This repository automates the process of fetching, merging, and updating Bitcoin (BTC/USD) historical data from Bitstamp. The updated dataset is then uploaded to Kaggle every day using GitHub Actions.
- Daily Updates: The repository ensures that the
btcusd_1-min_data.csv
dataset is always up to date with the latest data by fetching missing days of Bitcoin trading data from the Bitstamp API. - Merges Existing Data: It first downloads the existing dataset from Kaggle, identifies any missing data, fetches it from the Bitstamp API, and then merges it with the existing data.
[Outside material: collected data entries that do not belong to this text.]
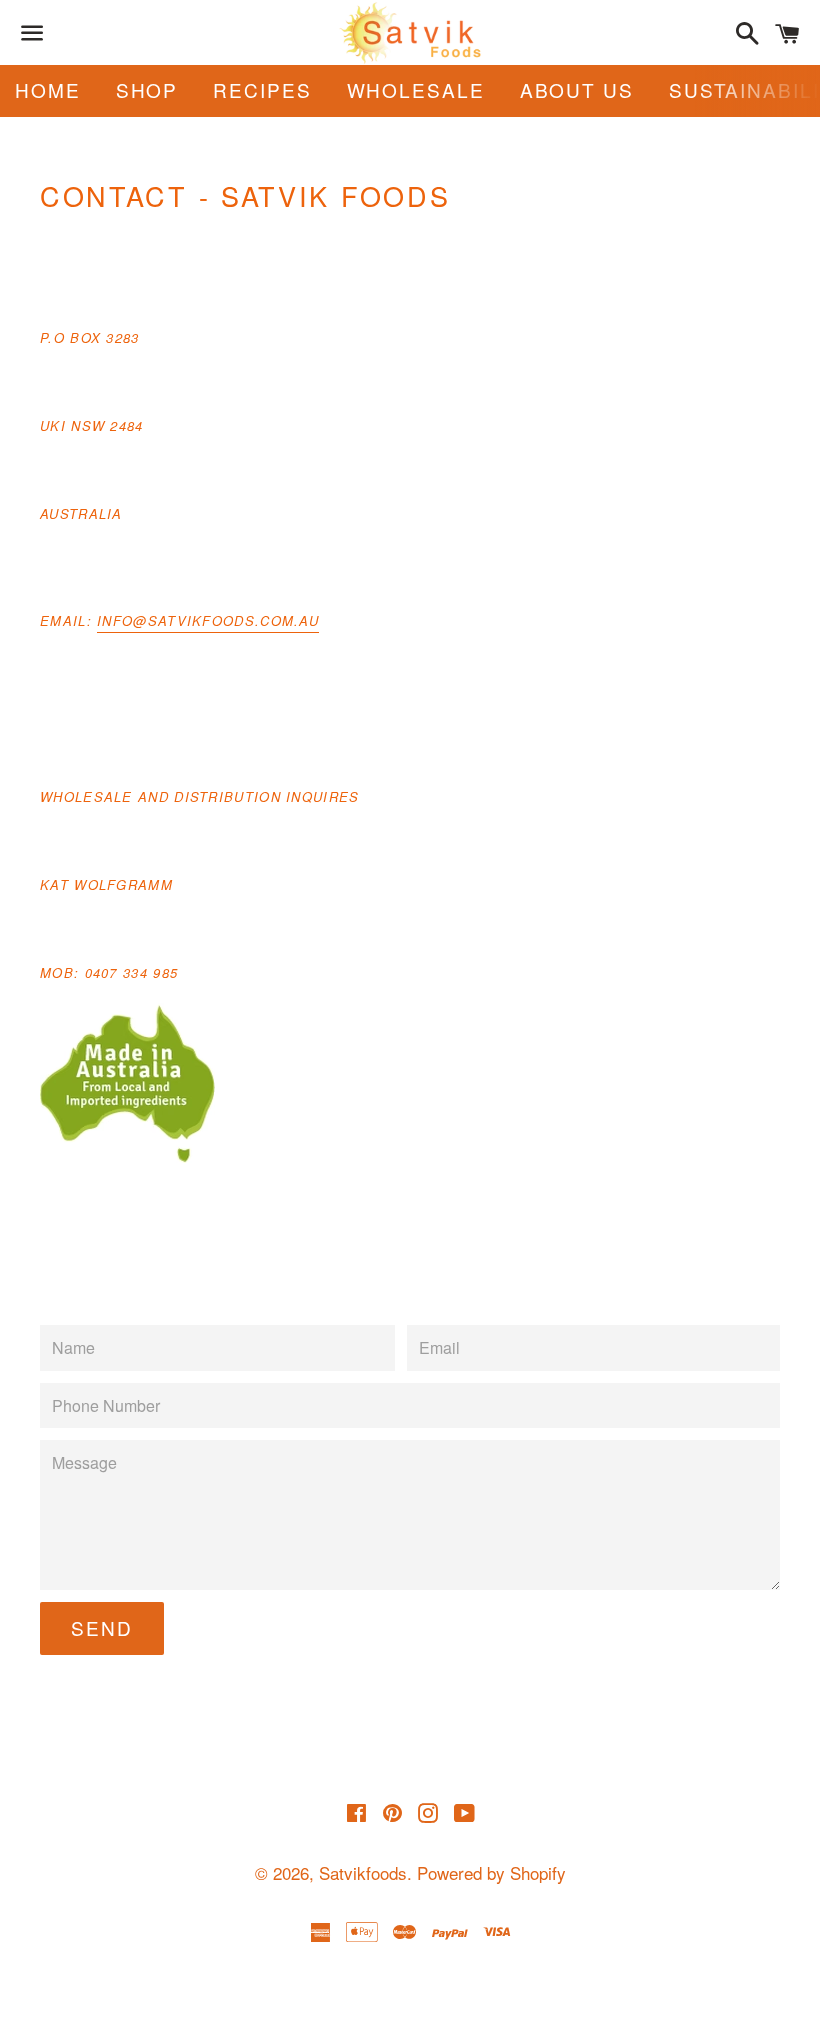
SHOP (147, 89)
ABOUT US (577, 89)
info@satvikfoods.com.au (208, 620)
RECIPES (262, 89)
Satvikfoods (363, 1872)
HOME (48, 89)
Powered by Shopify (491, 1872)
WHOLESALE (416, 89)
- Automated Upload: Once the missing data is merged, the updated dataset is automatically uploaded back to Kaggle, ensuring that the dataset remains accurate and complete without manual intervention.
.
├── kaggle_bitcoin
│ └── kaggle_update_bitcoin.py # Main Python script for data fetching and merging
├── pyproject.toml # Poetry dependency manager file
├── poetry.lock # Poetry dependency manager file
└── .github
└── workflows
└── kaggle-automation.yml # GitHub Actions workflow for automation
- GitHub Actions automatically triggers every day at midnight (UTC).
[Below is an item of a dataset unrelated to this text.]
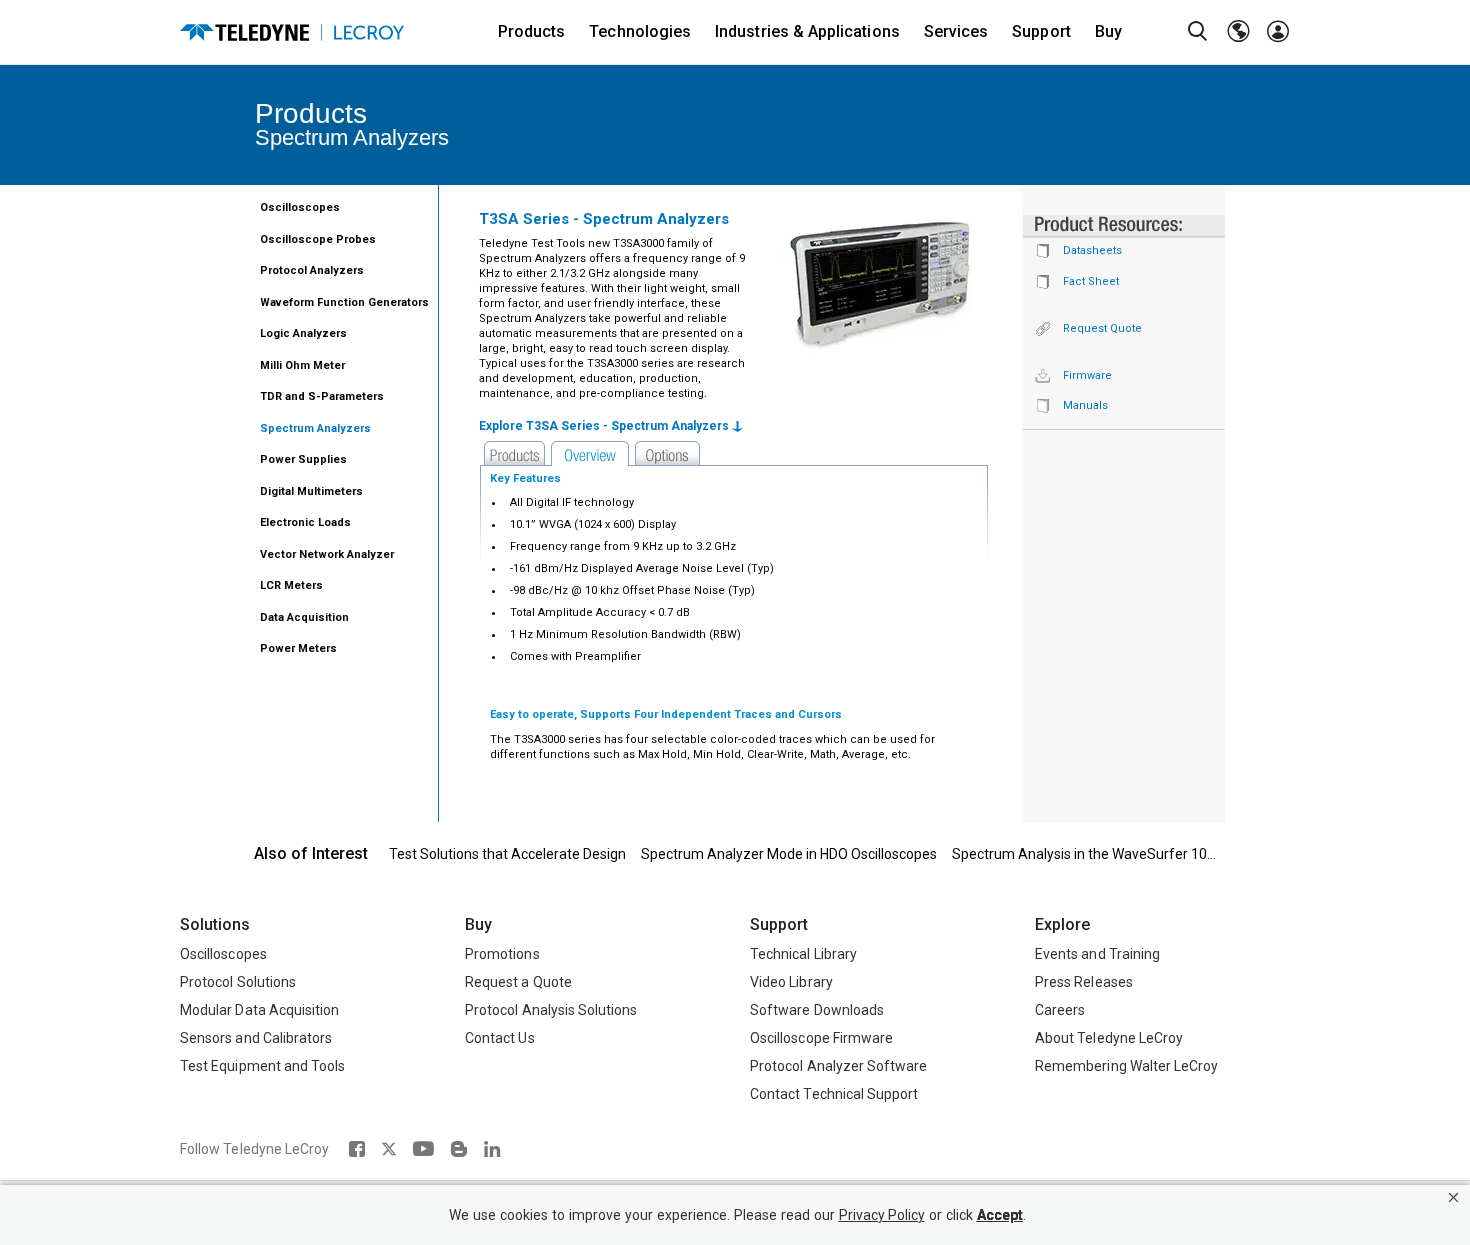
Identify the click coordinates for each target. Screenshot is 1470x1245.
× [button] (1453, 1197)
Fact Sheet (1091, 281)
- The dataset is downloaded from Kaggle (
btcusd_1-min_data.csv
). - Missing data is identified by comparing the last available date in the dataset with today’s date.
- Data is fetched from the Bitstamp API to fill in the missing days.
- The updated dataset is uploaded back to Kaggle, keeping the dataset current.
Ensure that your Kaggle API credentials are set as GitHub Secrets:
KAGGLE_USERNAME
: Your Kaggle username.KAGGLE_KEY
: Your Kaggle API key.
These credentials are used by the script to download and upload the dataset on Kaggle.
To run the script locally, follow these steps:
- Install dependencies using Poetry:
poetry install
- Run the main script:
poetry run python kaggle_bitcoin/kaggle_update_bitcoin.py
This setup automates the process of keeping the Kaggle dataset up-to-date with the latest Bitcoin trading data, ensuring the dataset remains comprehensive without any manual effort.